Po krótkiej pogawędce z kobietami, która przebiegła w miłej atmosferze, stwierdził że poszuka Goro i opuścił pokój Jehanne. Gudrun również wyszła i udała się do swojego pokoju żeby odpocząć. Zamiast demona, spotkał ekscentrycznego przyjaciela Tismaneanu, który dosłownie zaciągnął go do apartamentu Drawsona, chcąc uzyskać informacje na temat obecnej sytuacji. Problem polegał na tym, że Belial nie miał za wiele do powiedzenia. W tym wszystkim było znacznie więcej niewiadomych niż jakichkolwiek odpowiedzi. 

Beliasz

Walczył z sobą, aby się nie zaśmiać. Czuł się, co prawda, jak koń wystawowy, taki któremu zagląda się w każdy zakamarek przed kupnem, ale było w tym wszystkim coś, co go bawiło. Likar był ciekawą osobowością i w żaden sposób nie wpisywał się w kanon osób, z którymi Athan chciałby się przyjaźnić. Z obserwacji Beliala wynikało, że dobierał sobie tak towarzystwo, by móc w jakiś sposób nad nimi panować, być tą osobą do której wszyscy zwracali się o pomóc i uchodzić za lidera. Nad Likarem nie dało się zapanować w żaden sposób i co więcej, Tismaneanu miał do niego respekt z jakiegoś powodu. 

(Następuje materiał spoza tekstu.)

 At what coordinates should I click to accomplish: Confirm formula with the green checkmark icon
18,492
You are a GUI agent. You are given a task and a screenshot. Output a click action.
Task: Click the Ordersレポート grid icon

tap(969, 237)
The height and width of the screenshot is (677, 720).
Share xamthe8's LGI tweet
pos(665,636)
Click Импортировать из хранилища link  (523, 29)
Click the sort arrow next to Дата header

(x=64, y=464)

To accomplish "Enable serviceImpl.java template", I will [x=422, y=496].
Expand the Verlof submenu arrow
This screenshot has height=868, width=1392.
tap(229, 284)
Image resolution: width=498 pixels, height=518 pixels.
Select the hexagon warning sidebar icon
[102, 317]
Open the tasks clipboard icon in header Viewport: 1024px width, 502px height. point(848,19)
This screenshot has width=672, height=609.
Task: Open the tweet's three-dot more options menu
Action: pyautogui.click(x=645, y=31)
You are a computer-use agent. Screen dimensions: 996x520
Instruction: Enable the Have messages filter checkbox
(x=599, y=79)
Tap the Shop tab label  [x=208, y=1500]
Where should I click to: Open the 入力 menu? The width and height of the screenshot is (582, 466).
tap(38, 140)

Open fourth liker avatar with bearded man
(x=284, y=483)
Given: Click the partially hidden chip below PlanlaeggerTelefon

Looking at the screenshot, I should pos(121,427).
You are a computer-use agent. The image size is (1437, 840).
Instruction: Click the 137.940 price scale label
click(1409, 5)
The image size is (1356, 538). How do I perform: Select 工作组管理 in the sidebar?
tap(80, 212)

- Sprawa jest poważna, taka z tych, co lepiej jak wie o niej mało osób – odpowiedział Belial i uśmiechnął się lekko, nieco krzywo i ze zdenerwowaniem. Nie chciał rozpowiadać wszystkim, czego się dowiedzieli, bo w istocie było tego niewiele. Nie wiedział, czy mógł ufać Likarowi. Zerknął na Athana, który wyglądał tak, jakby już co najmniej dwieście razy zabił go w myślach. Nie widzieli się od czasu ich jakże miłej pogawędki dotyczącej jego związku z Gudrun. Bel nie łudził się nawet odrobinę, że jego niechęć zmalała, wręcz przeciwnie. Athan z pewnością nienawidził go jeszcze bardziej. 

- Jesteśmy na etapie sprawdzania informacji, a nie chcę rzucać fałszywych oskarżeń. Będzie najlepiej jeśli wszyscy wyjedziecie stąd możliwie najszybciej, bo nie jest tu bezpiecznie. Mogę zapewnić cię, że kiedy będzie po wszystkim, osobiście poinformuję cię o tym, czego to dotyczyło. Na ten moment nie mogę powiedzieć nic więcej i wiem, że to frustrujące. Nie chcieliśmy nikogo w to angażować. Wpadliśmy na Ishmaela przypadkiem i uważam, że on sam wplątał się w to wszystko również przypadkiem. Nie wiemy nawet, czy sprawa jego otrucia i to, czym się zajmujemy mają ze sobą coś wspólnego – powiedział demon, uważnie przyglądając się Likarowi, z którego twarzy nie wiele mógł wyczytać. Mina Athanasiusa natomiast nie zmieniła się ani trochę. Nadal chciał go zabić. 

- Jeśli chcesz wiedzieć coś innego, co nie dotyczy tej sprawy, to pytaj. Odpowiem zgodnie z prawdą na wszystkie pytania – zapowiedział demon. Miał nadzieję, że Likar nie będzie drążył tematu i odpuści, przynajmniej na razie. Bel nie chciał siać paniki, zwłaszcza że miał wrażenie iż szczególnie udzieli się ona Athanowi, którego ciężarna żona wraz z córką były w pobliżu. Poza tym, sprawa była złożona i składała się z wielu wątków i nawet gdyby chciał, to nie miał tyle czasu żeby o tym wszystkim mówić.